I'm studying the following proposition:
An integral operator $Tf(y):= \int_Ak(x,y)f(x)dx$ is linear, and is continuous on the the following spaces:
$$ \sup_{x \in A, \>y\in B} |k(x,y)| < \infty \implies T:L^1(A) \rightarrow L^{\infty}(B) \tag1$$
$$ \int_B \sup_{x \in A} |k(x,y)|dy \lt \infty \implies T:L^1(A) \rightarrow L^1(B) \tag2 $$
Q1) In the proposition above when it says that: an integral operator $T$ is linear and, is continuous on the following spaces - what space is it referring to? normed space $L^\infty (B)$ in statement (1) ? normed space $L^1 (B)$ in statement (2)?
Q2) The implication arrows in statement (1) and (2) confuse me. What role does the left side of the implication arrow plays in the proposition? Would the proposition still be the same if the left side of the implication arrow is removed:
$$ T:L^1(A) \rightarrow L^{\infty}(B) \tag1$$
$$ T:L^1(A) \rightarrow L^1(B) \tag2 $$
After the proposition, the book that I used give an example: that Fourier Transform is an operator $F: L^1(\mathbb{R}) \rightarrow L^\infty (\mathbb{R})$
Given the above sentence, would it be correct to say that $Ff(y)$ is linear and continuous without given that e.g. (I guess:) $\sup_{x \in A, \>y\in B} |k(x,y)| < \infty$
Hope I'm being clear with my questions as I struggle to understand the proposition above. Thank you!
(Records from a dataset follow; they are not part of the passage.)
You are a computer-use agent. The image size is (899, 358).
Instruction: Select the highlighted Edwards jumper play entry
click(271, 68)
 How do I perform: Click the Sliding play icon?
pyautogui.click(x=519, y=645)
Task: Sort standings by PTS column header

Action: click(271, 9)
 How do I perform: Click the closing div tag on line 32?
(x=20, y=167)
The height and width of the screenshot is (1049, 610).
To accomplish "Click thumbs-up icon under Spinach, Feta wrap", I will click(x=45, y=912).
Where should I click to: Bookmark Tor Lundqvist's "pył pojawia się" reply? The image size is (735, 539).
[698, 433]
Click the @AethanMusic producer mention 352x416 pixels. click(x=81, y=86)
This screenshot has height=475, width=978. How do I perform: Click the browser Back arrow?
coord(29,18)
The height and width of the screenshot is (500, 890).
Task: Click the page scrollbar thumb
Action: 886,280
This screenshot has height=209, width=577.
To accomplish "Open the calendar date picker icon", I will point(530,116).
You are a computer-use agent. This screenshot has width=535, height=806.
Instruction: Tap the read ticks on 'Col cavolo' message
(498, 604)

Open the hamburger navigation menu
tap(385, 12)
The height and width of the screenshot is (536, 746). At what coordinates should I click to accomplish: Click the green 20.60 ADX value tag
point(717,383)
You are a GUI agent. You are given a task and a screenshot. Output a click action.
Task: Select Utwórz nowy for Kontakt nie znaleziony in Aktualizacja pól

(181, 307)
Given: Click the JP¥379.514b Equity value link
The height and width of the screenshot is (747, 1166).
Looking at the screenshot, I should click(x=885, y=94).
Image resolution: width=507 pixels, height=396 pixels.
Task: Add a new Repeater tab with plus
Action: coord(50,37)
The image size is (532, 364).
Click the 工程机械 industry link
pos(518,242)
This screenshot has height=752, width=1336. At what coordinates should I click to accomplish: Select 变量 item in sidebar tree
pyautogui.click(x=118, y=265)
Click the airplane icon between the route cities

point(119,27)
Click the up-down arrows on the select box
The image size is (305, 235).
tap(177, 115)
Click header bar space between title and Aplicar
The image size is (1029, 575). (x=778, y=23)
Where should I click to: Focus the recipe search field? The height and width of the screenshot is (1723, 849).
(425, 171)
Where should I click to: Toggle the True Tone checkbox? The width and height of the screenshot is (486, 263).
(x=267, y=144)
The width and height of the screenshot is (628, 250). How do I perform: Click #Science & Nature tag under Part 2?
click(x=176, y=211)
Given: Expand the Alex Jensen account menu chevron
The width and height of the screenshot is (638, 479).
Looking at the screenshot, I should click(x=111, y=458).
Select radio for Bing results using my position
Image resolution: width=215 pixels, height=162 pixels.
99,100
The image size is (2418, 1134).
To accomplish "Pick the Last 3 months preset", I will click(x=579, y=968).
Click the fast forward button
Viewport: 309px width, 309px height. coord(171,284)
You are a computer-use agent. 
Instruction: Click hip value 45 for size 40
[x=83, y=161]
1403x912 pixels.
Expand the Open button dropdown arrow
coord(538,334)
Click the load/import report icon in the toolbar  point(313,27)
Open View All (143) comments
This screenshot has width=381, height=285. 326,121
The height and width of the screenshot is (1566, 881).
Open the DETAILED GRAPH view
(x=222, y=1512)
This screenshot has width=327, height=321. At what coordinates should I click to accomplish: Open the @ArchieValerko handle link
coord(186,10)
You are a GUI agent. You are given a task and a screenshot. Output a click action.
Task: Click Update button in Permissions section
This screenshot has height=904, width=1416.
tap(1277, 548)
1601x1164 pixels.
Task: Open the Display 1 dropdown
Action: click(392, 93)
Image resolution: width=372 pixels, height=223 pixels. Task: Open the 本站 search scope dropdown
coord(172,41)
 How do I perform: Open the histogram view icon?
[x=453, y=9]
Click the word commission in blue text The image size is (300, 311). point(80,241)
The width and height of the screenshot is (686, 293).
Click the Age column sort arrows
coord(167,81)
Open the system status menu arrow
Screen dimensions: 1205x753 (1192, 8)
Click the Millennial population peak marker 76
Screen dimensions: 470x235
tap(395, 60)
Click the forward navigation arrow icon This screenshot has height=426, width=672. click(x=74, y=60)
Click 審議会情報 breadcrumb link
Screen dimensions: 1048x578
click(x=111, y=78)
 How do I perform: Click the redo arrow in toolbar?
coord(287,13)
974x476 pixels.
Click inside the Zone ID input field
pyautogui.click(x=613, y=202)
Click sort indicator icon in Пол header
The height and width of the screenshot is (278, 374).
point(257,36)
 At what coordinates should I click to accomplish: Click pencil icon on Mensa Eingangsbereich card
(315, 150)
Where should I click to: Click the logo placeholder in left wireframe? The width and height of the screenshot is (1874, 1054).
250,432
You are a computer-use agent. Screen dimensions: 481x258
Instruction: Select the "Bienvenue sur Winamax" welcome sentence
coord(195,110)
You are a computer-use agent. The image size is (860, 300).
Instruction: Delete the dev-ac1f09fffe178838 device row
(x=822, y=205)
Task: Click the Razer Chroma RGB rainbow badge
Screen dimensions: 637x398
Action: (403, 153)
You have to show that if $\sup_{x \in A, y \in B}\vert k(x,y)< \infty$ the operator $T$ is a continous map from $L^1(A) \to L^\infty(B)$. More precisely you have to show the existence of a $C > 0$ such that for every $f \in L^1(A)$ the inequality $$ \sup_{y \in B} \vert Tf(y) \vert \leq C \Vert f \Vert_{L^1(A)}$$ holds. To find such a $C$ you need the left side of the implication arrow.